_Tasks to carry out:_
(A) Answer these questions from the text on Putin’s Dutch rapper, one answer per line, marked the same way:
(i) Which birthday does Vladimir Putin celebrate on October 7?
(ii) What is Lil’ Kleine’s birth name?
(iii) On what date did the song go triple platinum?
(B) Decide whether each statement below agrees with the text on Putin’s Dutch rapper. Answer yes or no, and quote the words from the text that settle it.
(i) Ronnie Flex is 23 years old.
(ii) Lil’ Kleine has been acting for five years.
(iii) The video had passed 15 million views by the morning of August 30.

_Reading text:_

Putin’s Dutch rapper

Today, October 7, Vladimir Putin celebrates his sixty-third birthday. To commemorate this occasion, we’re spending a few days here at Useful Stooges looking at Putin – and at a few of his benighted fans around the world. Today: a hip-hop star from Amsterdam.

Lil-Kleine
Lil’ Kleine

He won’t turn 21 until later this month, but he’s already become a household name in his native country and raked in a boatload of dough. He’s a Dutch lad who was born Jorik Scholten but who is known professionally as Lil’ Kleine. He’s been acting for ten years; now he’s also a top-flight rapper. He and his musical partner, a 23-year-old who calls himself Ronnie Flex, were responsible for this summer’s #1 hit in the Netherlands, a tribute to booze, narcotics, and hook-up sex entitled “Drank & drugs.” The tune is of zero musical value; the lyrics are witless, reflecting the mentality not of two twenty-somethings but of a couple of rather dim, immature 12-year-olds. Here’s a rough translation of the refrain

If you want to chill, bitch, no problem, I’ll go there

I’m not coming alone, because I’ve got booze and drugs

I’ve got booze and drugs

On August 23, the song went triple platinum. As of the morning of August 30, the startlingly puerile and amateurish-looking You Tube video had racked up 15,726,795 views.

_Data provided:_
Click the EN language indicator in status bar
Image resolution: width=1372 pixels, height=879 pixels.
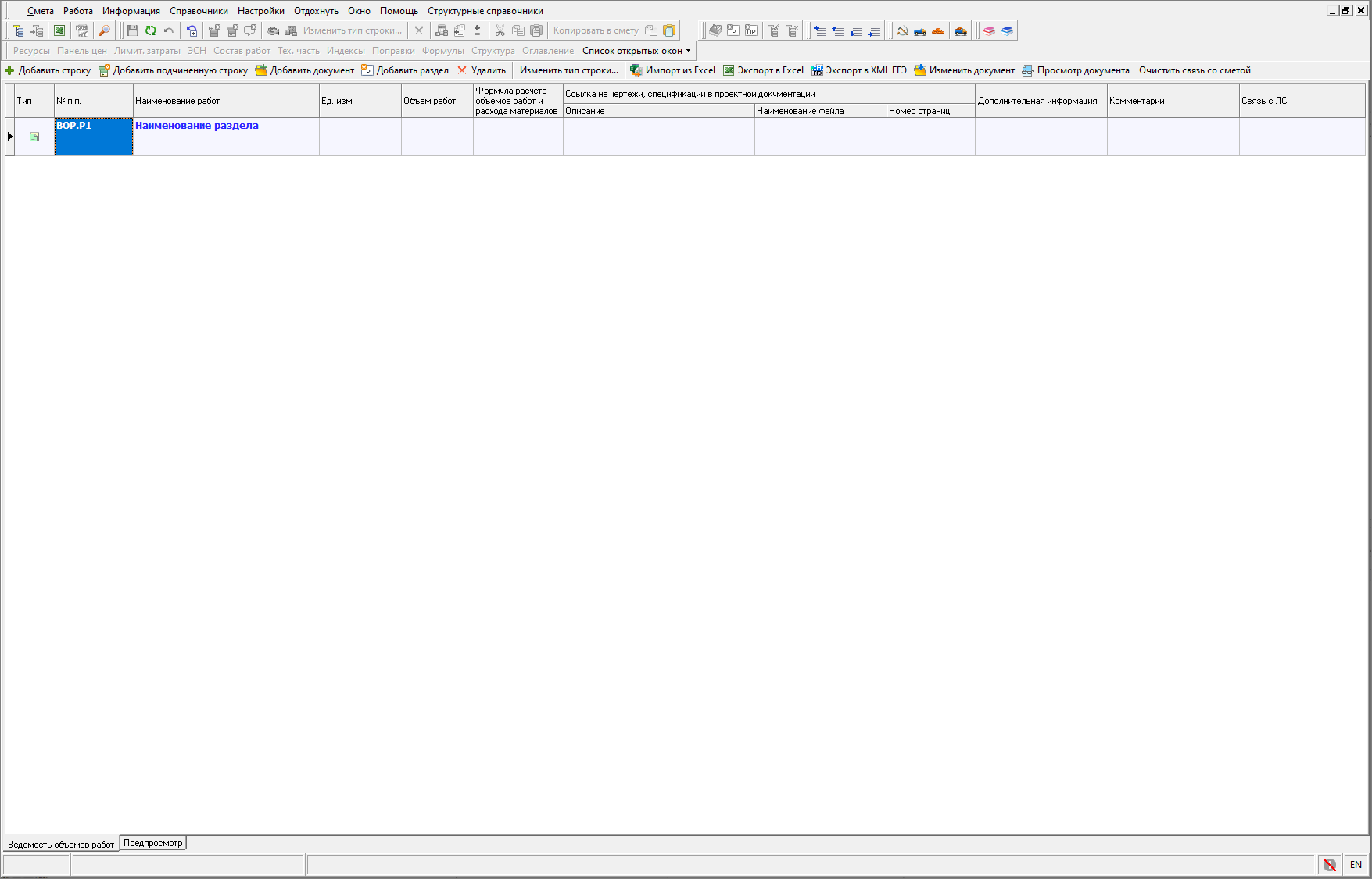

_Answers for the tasks:_
(A)
(i) His sixty-third birthday.
(ii) Jorik Scholten.
(iii) August 23.

(B)
(i) Yes: "a 23-year-old who calls himself Ronnie Flex"
(ii) No: "He’s been acting for ten years"
(iii) Yes: "As of the morning of August 30, the startlingly puerile and amateurish-looking You Tube video had racked up 15,726,795 views."